Department of Anesthesiology, BLDE (DU) Shri B. M. Patil Medical College Hospital and Research Center, Vijayapura, Karnataka, India.
Int J Womens Health. 2020 Nov 18;12:1091-1097. doi: 10.2147/IJWH.S280842. eCollection 2020.

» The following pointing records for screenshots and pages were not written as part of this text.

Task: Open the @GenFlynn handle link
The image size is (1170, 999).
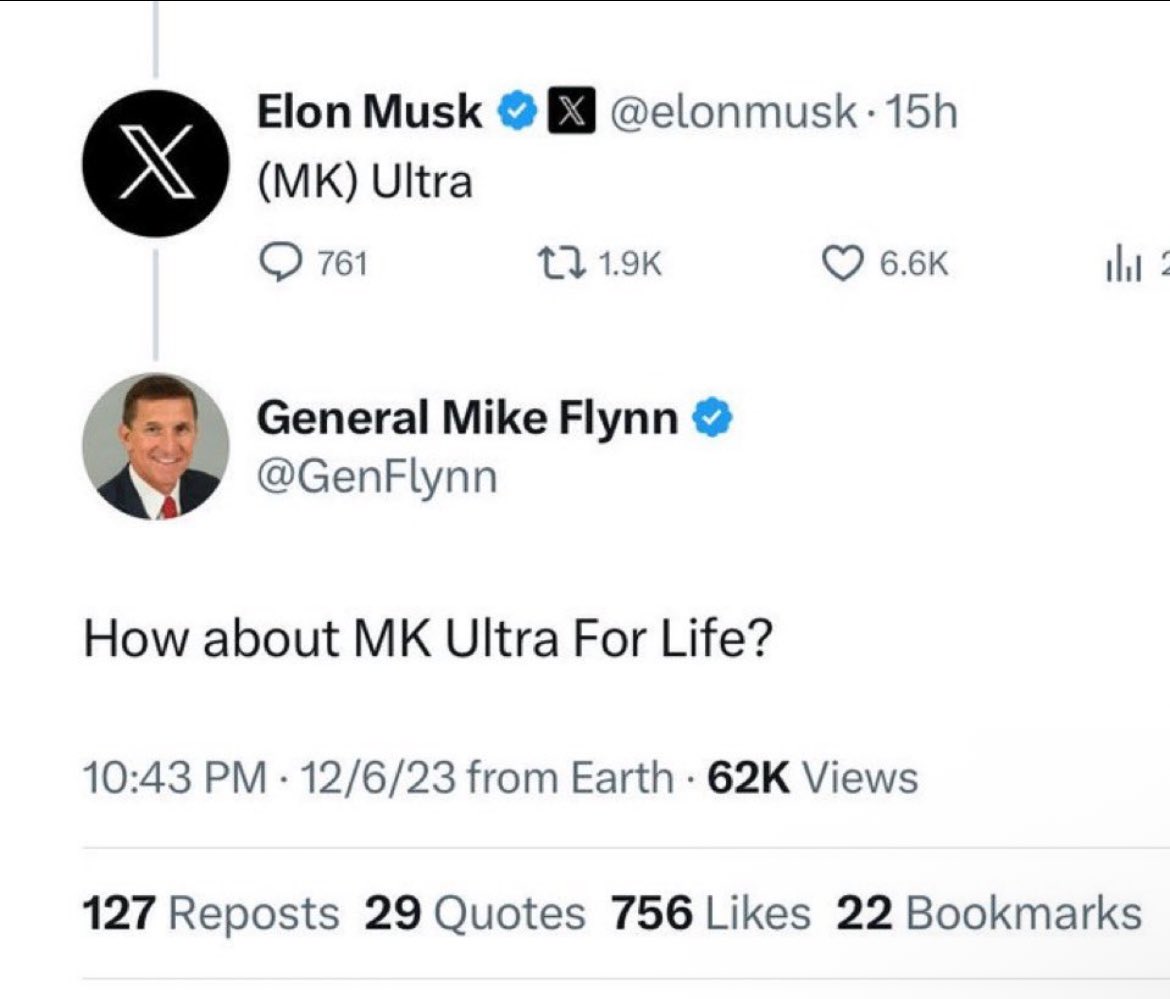Action: [377, 478]
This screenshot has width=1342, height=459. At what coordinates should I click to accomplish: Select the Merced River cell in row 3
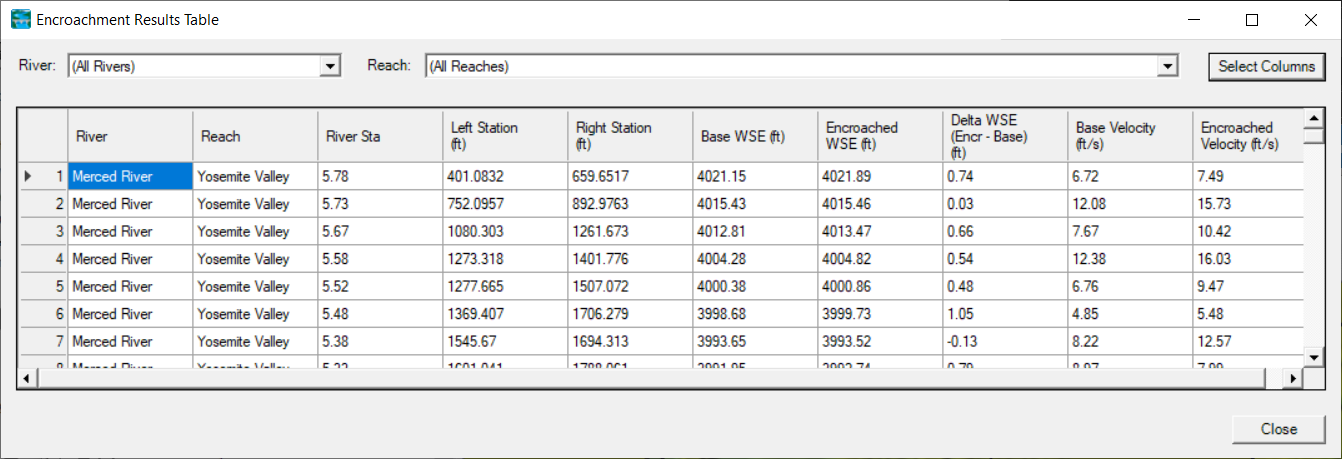click(x=130, y=232)
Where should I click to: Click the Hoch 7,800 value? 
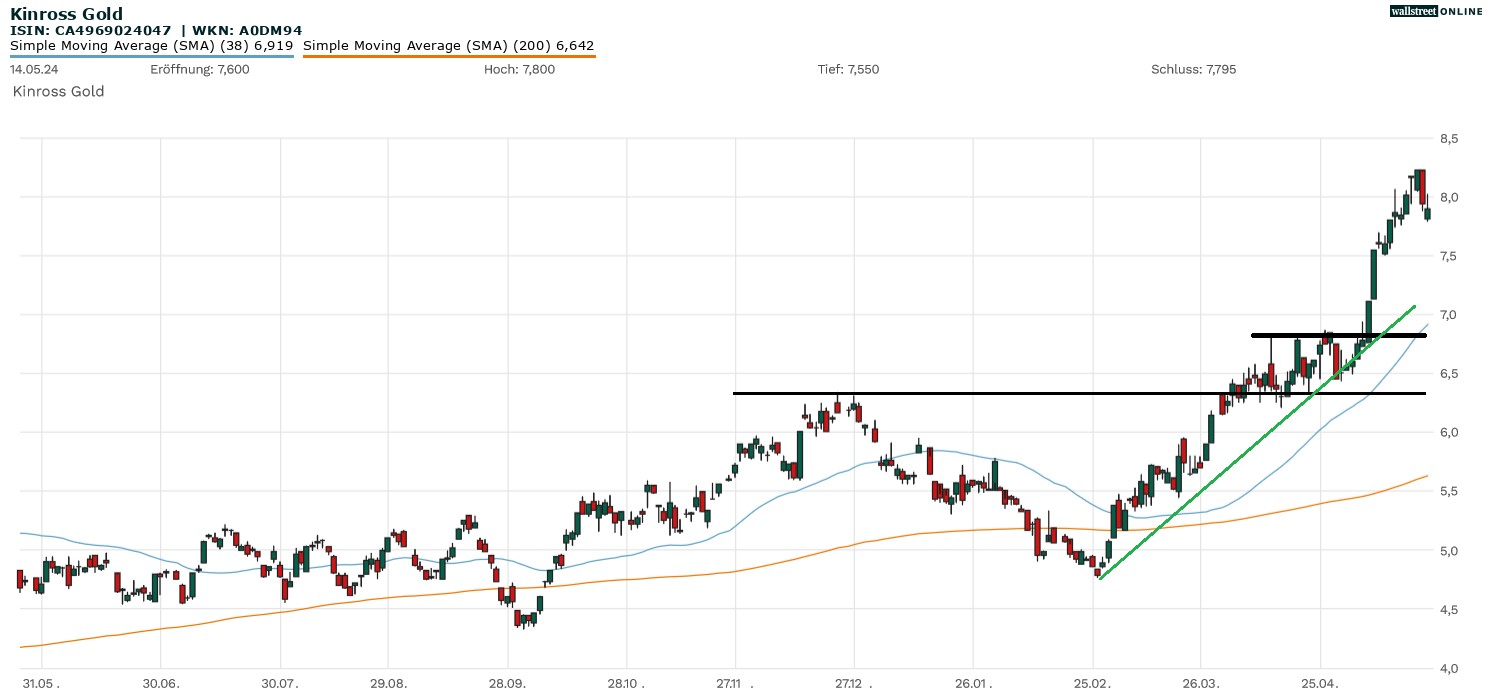(x=518, y=69)
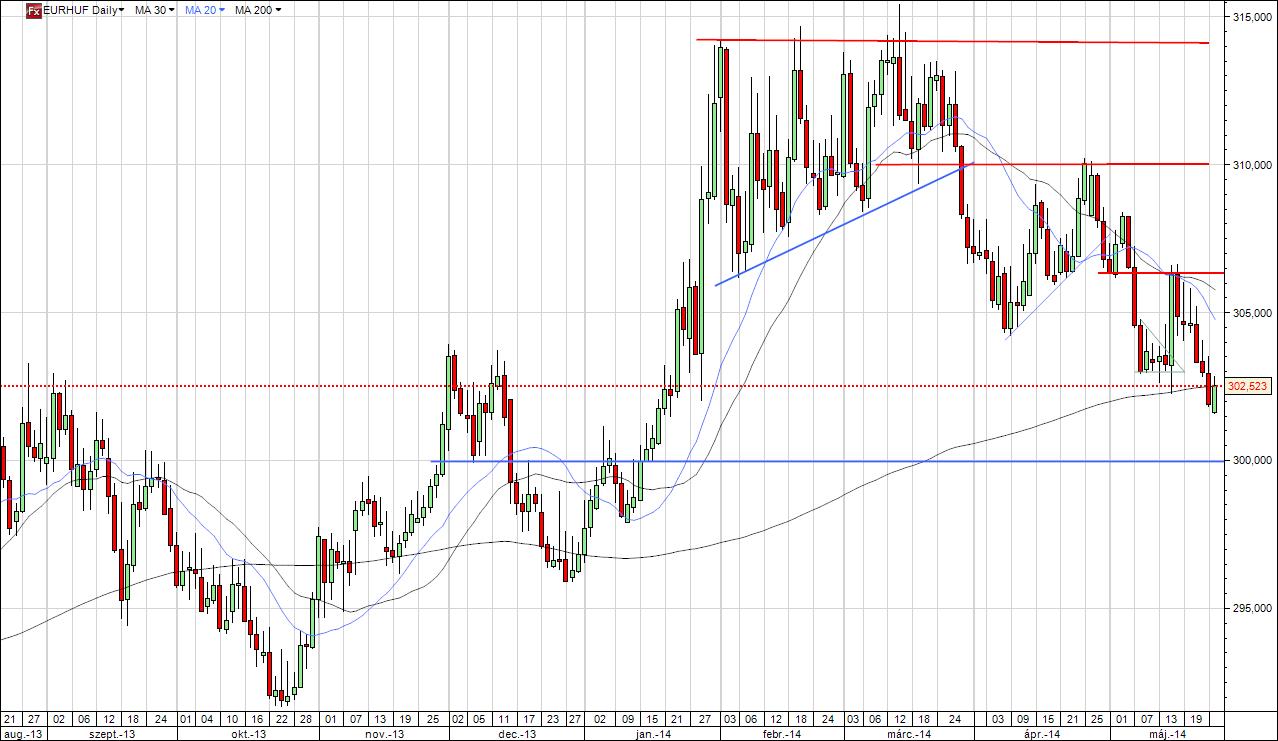
Task: Click the 315,000 price axis label
Action: click(1250, 17)
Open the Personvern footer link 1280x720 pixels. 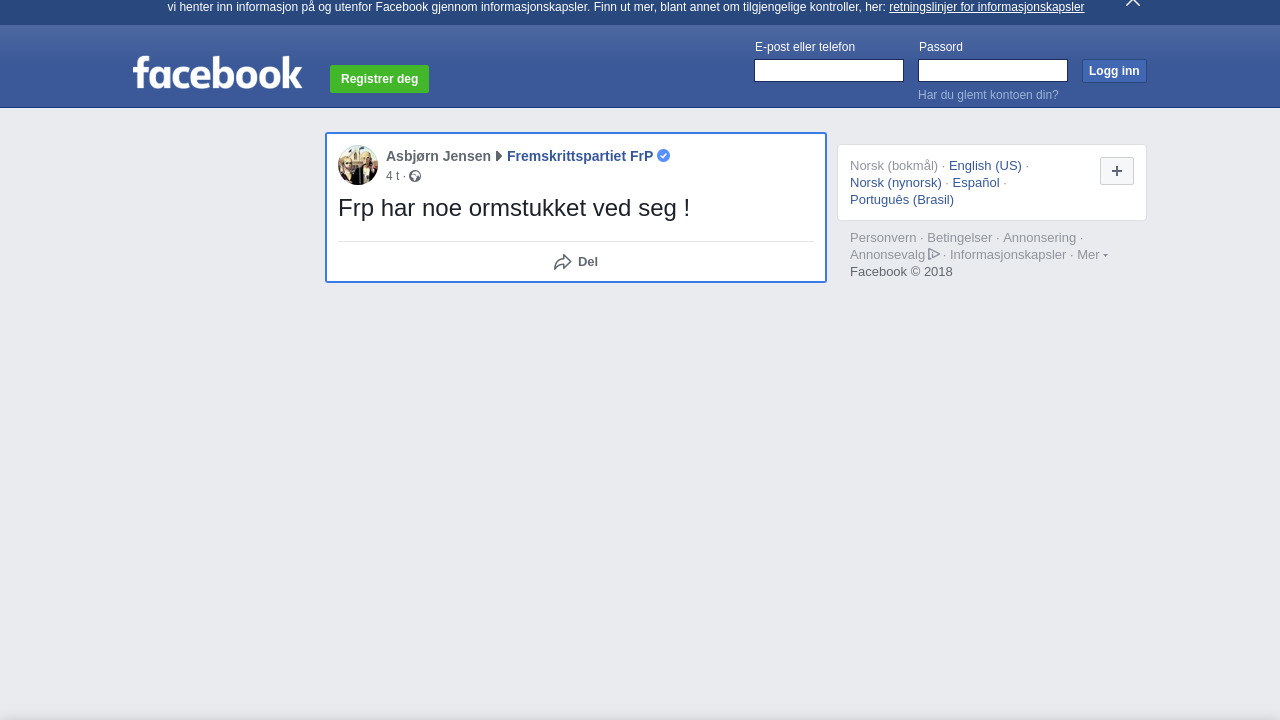[x=883, y=238]
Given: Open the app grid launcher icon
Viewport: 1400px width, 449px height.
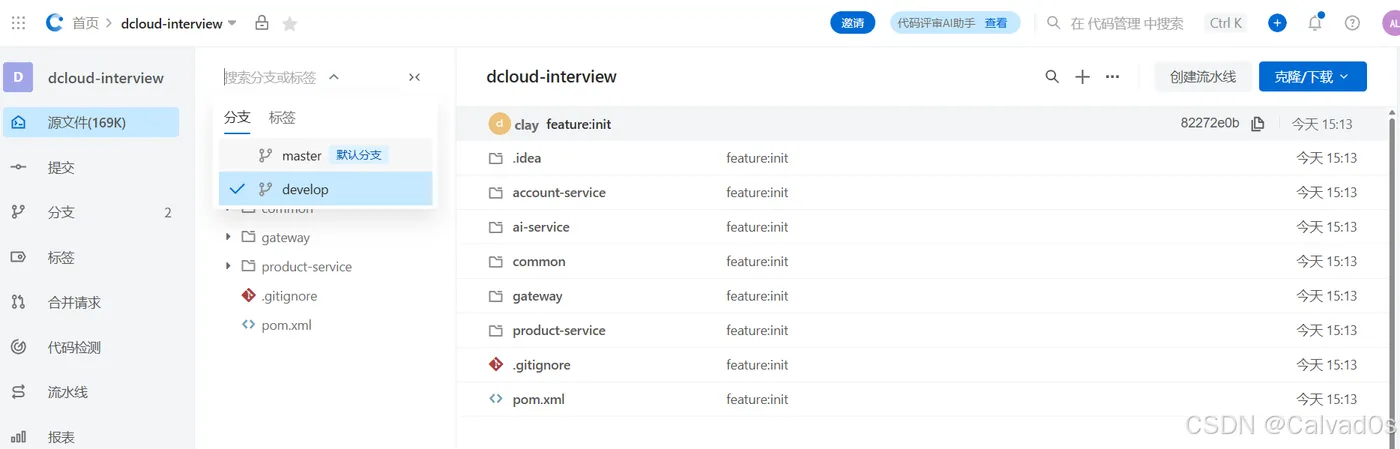Looking at the screenshot, I should pyautogui.click(x=18, y=23).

Oxytocin is the preferred choice for prophylaxis and treatment of postpartum hemorrhage. Intravenous infusion has been a widely accepted route for Oxytocin administration. However, intravenous bolus route is not a readily preferred route due to apprehensions regarding hypotension that it may cause. This trial compares low dose 3 IU intravenous (IV) bolus Oxytocin along with 7 IU Oxytocin in intravenous infusion to 10IU Oxytocin intravenous infusion during cesarean section.
A total of 250 term pregnant women were randomized to either 3 IU intravenous bolus with 7 IU intravenous infusion of Oxytocin or 10IU of intravenous Oxytocin infusion. The difference in pre- and post-operative hemoglobin levels, tone of the uterus, hemodynamic changes, adverse effects of the drug, need for additional uterotonics and need for blood transfusions were assessed.
There was 6.7% less blood loss in the 3 IU IV bolus Oxytocin with 7 IU Oxytocin infusion group in comparison to the Oxytocin infusion group. The tone of the uterus was firmer in IV bolus Oxytocin with Oxytocin infusion group at 5 minutes (p<0.001) than the Oxytocin infusion group. There was no significant difference in the hemodynamic changes, adverse effects or need for blood transfusions.
Intravenous bolus of 3 IU Oxytocin along with 7 IU infusion of Oxytocin is as safe and more effective than intravenous infusion of 10 IU of Oxytocin during cesarean section in the prevention of postpartum hemorrhage.
催产素是预防和治疗产后出血的首选药物。静脉输注一直是催产素给药的广泛接受途径。然而,由于担心静脉推注可能导致低血压,它并非首选途径。本试验比较剖宫产术中低剂量3 IU静脉推注催产素联合7 IU催产素静脉输注与10 IU催产素静脉输注的效果。
总共250名足月孕妇被随机分为两组,一组接受3 IU静脉推注联合7 IU催产素静脉输注,另一组接受10 IU催产素静脉输注。评估术前和术后血红蛋白水平的差异、子宫收缩情况、血流动力学变化、药物不良反应、是否需要额外使用宫缩剂以及是否需要输血。
与催产素静脉输注组相比,3 IU静脉推注联合7 IU催产素输注组的失血量减少了6.7%。在5分钟时,静脉推注催产素联合催产素输注组的子宫收缩比催产素输注组更有力(p<0.001)。血流动力学变化、不良反应或输血需求方面无显著差异。
剖宫产术中,静脉推注3 IU催产素联合7 IU催产素输注在预防产后出血方面与静脉输注10 IU催产素一样安全且更有效。